China has supplanted the United States as Bordeaux's top volume market outside of Europe. According to trade figures released recently, the People's Republic imported 13.5 million liters (equivalent to 18 million bottles) of Bordeaux in 2009. It's further evidence of the country's growing thirst for wine and its respect for Bordeaux. But some in the trade warn that the Chinese industry still faces growing pains.
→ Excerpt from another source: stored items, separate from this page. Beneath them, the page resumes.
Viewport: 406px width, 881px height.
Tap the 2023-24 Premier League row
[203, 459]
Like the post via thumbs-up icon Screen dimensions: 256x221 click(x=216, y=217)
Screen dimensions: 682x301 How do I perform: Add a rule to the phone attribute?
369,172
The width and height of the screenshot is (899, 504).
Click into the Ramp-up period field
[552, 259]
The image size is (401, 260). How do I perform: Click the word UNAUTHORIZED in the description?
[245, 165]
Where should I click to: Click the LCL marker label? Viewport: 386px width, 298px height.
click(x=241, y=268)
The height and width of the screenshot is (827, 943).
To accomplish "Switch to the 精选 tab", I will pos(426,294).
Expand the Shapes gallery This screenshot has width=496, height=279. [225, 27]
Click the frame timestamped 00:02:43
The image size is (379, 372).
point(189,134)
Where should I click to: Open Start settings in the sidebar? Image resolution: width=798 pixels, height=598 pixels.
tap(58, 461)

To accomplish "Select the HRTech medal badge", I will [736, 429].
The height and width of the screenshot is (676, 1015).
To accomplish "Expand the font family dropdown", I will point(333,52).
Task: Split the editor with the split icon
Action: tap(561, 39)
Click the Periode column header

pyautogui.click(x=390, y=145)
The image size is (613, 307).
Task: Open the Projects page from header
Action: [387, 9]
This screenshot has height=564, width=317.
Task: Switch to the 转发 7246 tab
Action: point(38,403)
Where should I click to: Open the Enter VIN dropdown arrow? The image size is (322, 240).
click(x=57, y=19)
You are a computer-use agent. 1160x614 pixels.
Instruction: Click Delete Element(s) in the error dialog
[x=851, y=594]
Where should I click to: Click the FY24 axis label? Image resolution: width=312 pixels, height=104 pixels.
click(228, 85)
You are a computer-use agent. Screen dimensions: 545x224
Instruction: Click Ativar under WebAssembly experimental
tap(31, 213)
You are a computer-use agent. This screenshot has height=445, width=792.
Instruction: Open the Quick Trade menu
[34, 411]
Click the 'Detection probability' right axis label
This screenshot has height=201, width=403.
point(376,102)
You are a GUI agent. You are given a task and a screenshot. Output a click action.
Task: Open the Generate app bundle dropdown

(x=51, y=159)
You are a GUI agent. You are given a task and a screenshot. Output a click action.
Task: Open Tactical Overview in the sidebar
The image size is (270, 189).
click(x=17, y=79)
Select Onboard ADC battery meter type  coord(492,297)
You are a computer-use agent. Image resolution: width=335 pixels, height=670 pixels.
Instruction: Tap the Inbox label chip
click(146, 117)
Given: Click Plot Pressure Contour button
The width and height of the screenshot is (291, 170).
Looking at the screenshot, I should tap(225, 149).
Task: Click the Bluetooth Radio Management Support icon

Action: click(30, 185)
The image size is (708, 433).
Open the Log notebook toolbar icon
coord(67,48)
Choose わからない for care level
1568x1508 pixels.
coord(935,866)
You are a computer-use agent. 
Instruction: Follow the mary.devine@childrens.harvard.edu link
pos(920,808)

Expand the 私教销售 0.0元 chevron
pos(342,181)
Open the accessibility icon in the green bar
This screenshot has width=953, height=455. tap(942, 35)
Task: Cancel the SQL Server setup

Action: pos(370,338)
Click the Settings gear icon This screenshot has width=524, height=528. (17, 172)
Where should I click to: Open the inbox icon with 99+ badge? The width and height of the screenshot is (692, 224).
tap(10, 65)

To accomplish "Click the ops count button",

It's also a Pyrrhic victory for Bordeaux. Bordeaux exported 206 million bottles in 2009, generating $1.73 billion. That's a 14 percent drop in volume, and a 23 percent decrease in value from 2008. "We've never seen such a rapid and brutal collapse," said Roland Ferendj, general director of the CIVB, Bordeaux's wine trade body. Exports took a thrashing in some of Bordeaux's biggest markets in 2009 as the recession hit. Shipments to the United States were down 44 percent, to 11.6 million liters (or 15.5 million bottles), while United Kingdom imports were down 33 percent and Belgian imports down 16 percent.
The only good news came from Asia. Mainland China reported their Bordeaux imports rose 40 percent in value and 97 percent in volume. Hong Kong increased imports by 46 percent in value and 24 percent in volume.
And there's no sign of slowing demand. "We expect further growth for 2010, around 50 percent," said Doug Rumsam, managing director of Bordeaux Index (HK) Ltd. (The U.S., however, is still a larger market for Bordeaux by value, importing $186 million worth of wine versus China's $99 million.)
Bordeaux's success in China is a combination of the image of the French region and aggressive marketing by its top properties. As a growing population of Chinese have earned new wealth during the country's economic boom, Bordeaux has become a symbol of prestige. "Bordeaux holds a special place in China," said Don St. Pierre Jr., chief executive at ASC Greater China, the largest importer of premium wine in China. "As consumers develop a better understanding of wine, they do try to seek out better value, which can mean better opportunities for Australia, Chile, Argentina and South Africa, but none are viewed to have the same history or pedigree."
China is expected to be the world’s seventh-largest consumer of wine by 2013, according to a new report by Vinexpo, the Bordeaux trade show. At last fall's first Hong Kong Wine and Dine festival, 20,000 visitors were expected. Instead, 70,000 showed up. "We ran out of wine the first half-day, and it was a three-day event," said Thomas Jullien, Asia consultant for the CIVB. "We had to buy back stock from local distributors. This is the kind of problem I would like to have everyday."
But Philippe Laqueche and other wine merchants caution that the Chinese market is very difficult to navigate, especially with the current gold-rush atmosphere. Local bureaucracies can create problems. St. Pierre was detained briefly by the government last year, supposedly over duty violations. Foreign businesses are complaining of increasing government interference in foreign businesses.
And what kind of Bordeaux are Chinese consumers buying? Most of the growth in Bordeaux exports to China has been at the very low end. The better-quality brands, with the exception of a few top grand cru classé, have not seen big increases. "The danger for Bordeaux is that there is a lot of low-quality wine being shipped into China and this will, over time, erode the quality of the brand Bordeaux," said St. Pierre. "Especially in the last 18 months, there have been enormous increases in low cost AOC Bordeaux shipped into China as a substitute for the premium-priced local wines."
Then again, even low-cost Bordeaux may be far better quality than what the average Chinese wine drinker is currently consuming. Nearly 90 percent of the wine sold in China is Chinese wine, often mixed with imported bulk wine. Wineries have begun producing their own premium labels, but the quality is unreliable. "I think there is a huge opportunity for Bordeaux," said Laqueche. "Bordeaux can really be the reference not only for the grand cru but for the petit Bordeaux at three to five euros where we know we are struggling today as a region."